Technical Analysis of Stock Trends, The Wyckoff Wave – Week in Review, April 13, 2012
The Technometer to the Rescue
The Wyckoff Wave had an interesting week. The highlight was the large reaction on Wednesday (point F). The increased price spread and volume drove the Wyckoff Wave through the bottom of the original trading range and into new low ground.
What was happening? Recently, it appeared the Wyckoff Wave was in a new trading range after the rally from points Z to A. Then, after a rally to point E, the Wave reacted to test the lows of the “new trading range”. It seemed this would be at point D, the support/resistance line drawn from the May, 2011 highs or the support line of the original trading range drawn through point V.
Instead, the Wyckoff Wave reacted on decreased price spread and slightly decreased volume. Then, on Wednesday, strong supply came into the market. The Wyckoff Wave penetrated all the potential support areas on increased price spread and volume and appeared to be headed for a significant reaction.
As I studied the Wyckoff Wave that Wednesday evening, one thing jumped out. The Technometer reading was 37.06. Anything below 38 is considered dangerously oversold. The Technometer is part of the Trend Barometer indices that were developed in 1934. For over 75 years it has been uncannily accurate in identifying turning points. When used in conjunction with the Force Index, it also gives an indication of the strength of the rally or reaction after the turning point.
Despite the significant presence of supply, the dangerously oversold condition of the Technometer suggested we could be experiencing a shakeout. A shakeout is also a number one spring. That evening, in my daily market letter, I advised that we could be seeing a shakeout and this could be possible ending action.
A shakeout needs to be followed by a good rally. While the day following point F wasn’t terrific, the next day was and we saw good price spread and volume to the upside.

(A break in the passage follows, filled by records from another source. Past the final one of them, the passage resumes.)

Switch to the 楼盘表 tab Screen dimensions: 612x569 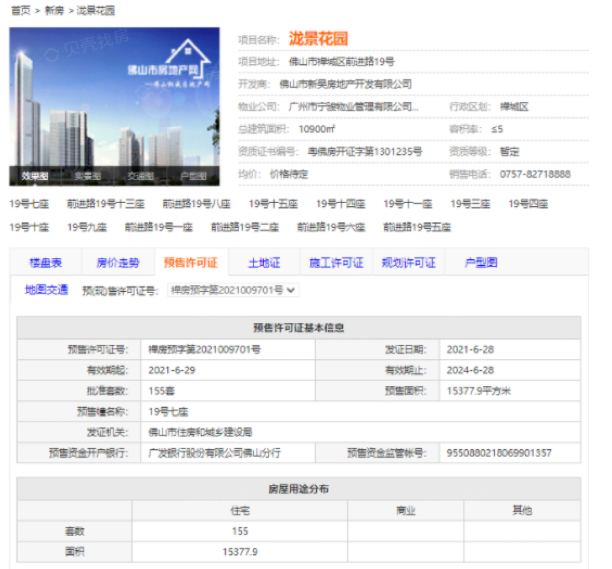coord(46,263)
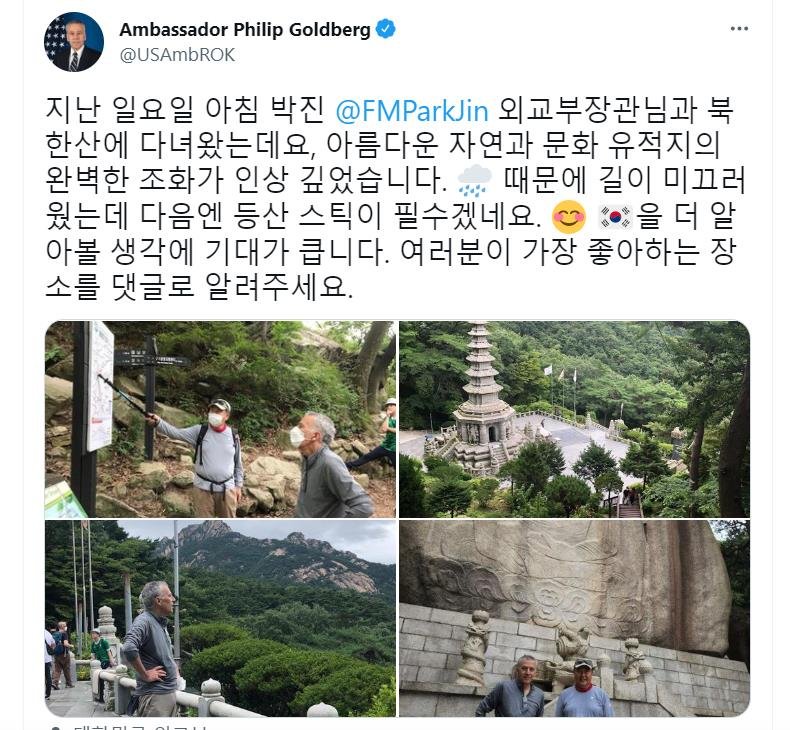Click the smiling blush emoji
This screenshot has height=730, width=790.
(569, 217)
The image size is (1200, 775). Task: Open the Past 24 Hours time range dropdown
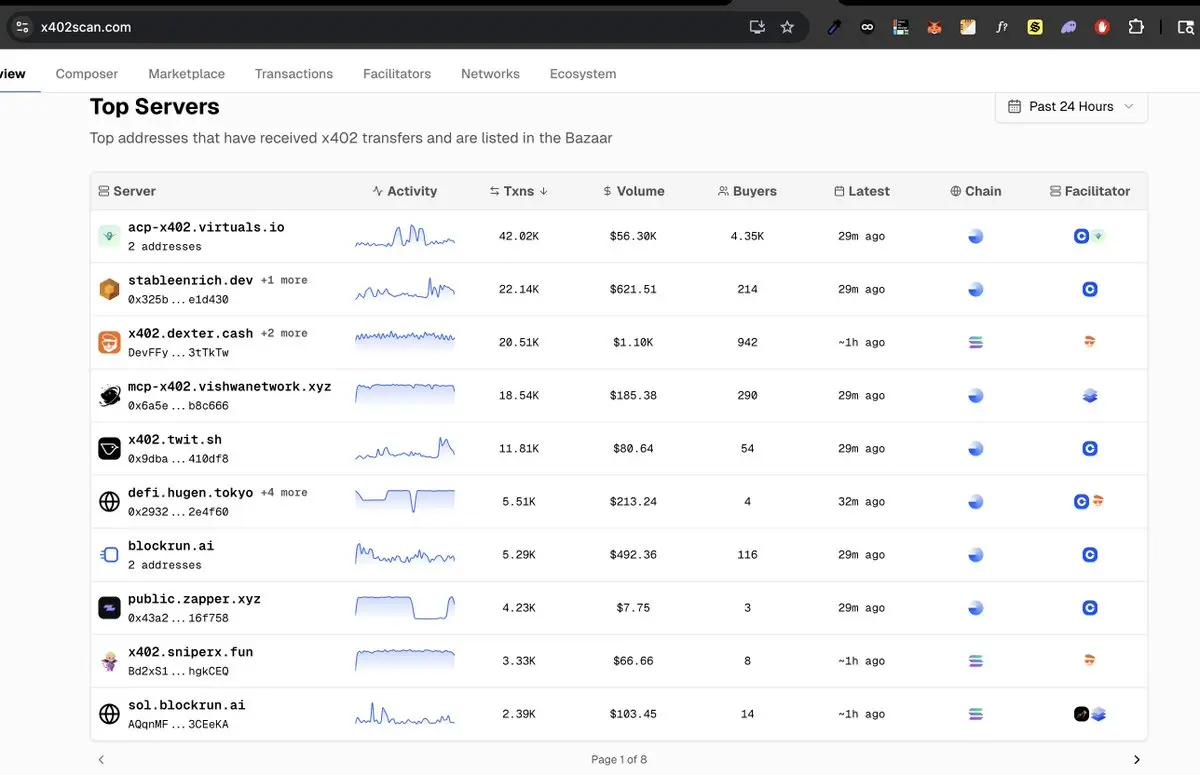(x=1071, y=106)
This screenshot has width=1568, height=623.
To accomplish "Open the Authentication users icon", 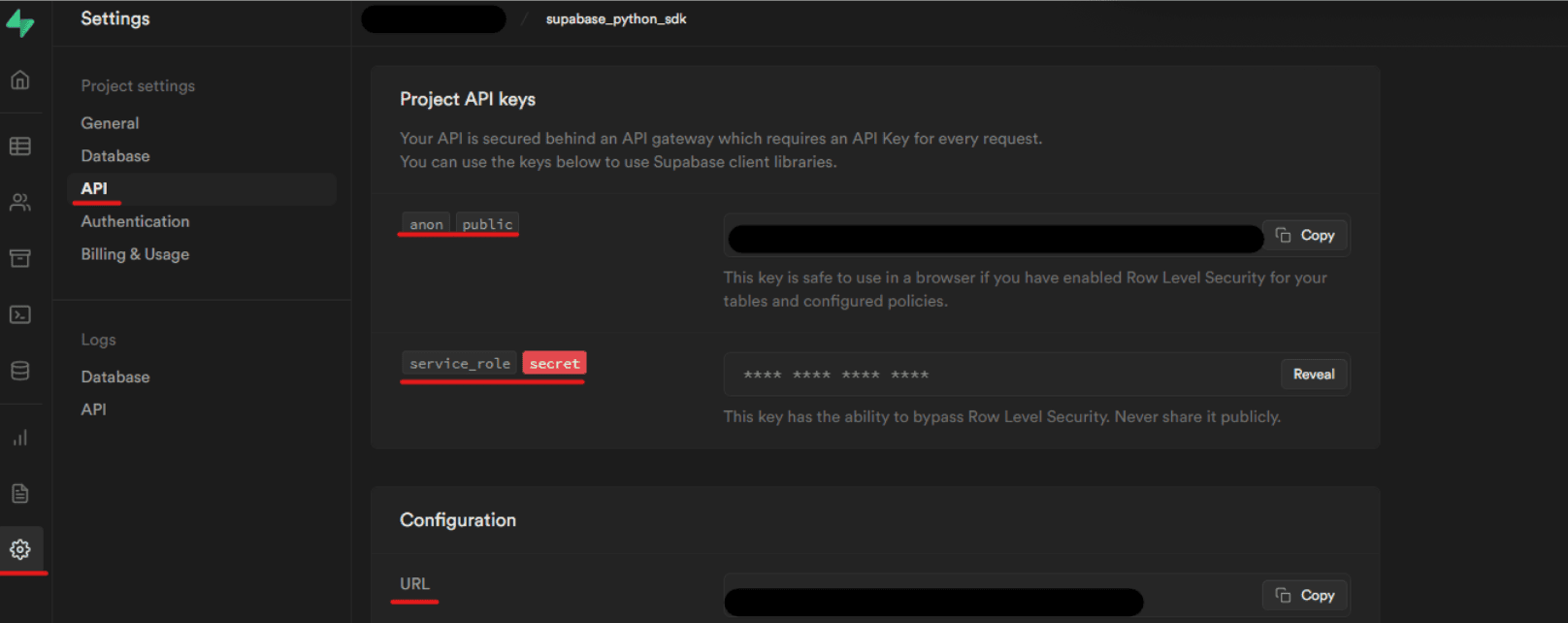I will 19,203.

The Wyckoff Wave returned to the trading range, which is now identified with a support line at point V and resistance drawn from point A.
The shakeout will have to be tested, but the reaction expected by many traders did not happen and the Technometer gave us an important clue.
In the past few weeks I have received several e-mails from people questioning the Technometer, the Optimism – Pessimism Index and the Force Index. Many felt these were mechanical indicators and not in concert with true Wyckoff teachings. Because of that, I wanted to share portions of an Evans Echoes lecture given by Mr. Evans almost 50 years ago. I have transcribed the lecture and it appears below in italic type.
This is the story of the Wyckoff trend barometer.
The Wyckoff Trend Barometer was invented by a Wyckoff student whose name was H. P. (Toby) Warey
in 1934. Mr. Warey, who was an outstanding electrical engineer, approached Mr. Robert Stanlaus then president of Wyckoff Associates. Mr. Stanlaus was one of Richard Wyckoff’s assistants who ran Wyckoff Associates, which later became Stock Market Institute, after Mr. Wyckoff’s passing.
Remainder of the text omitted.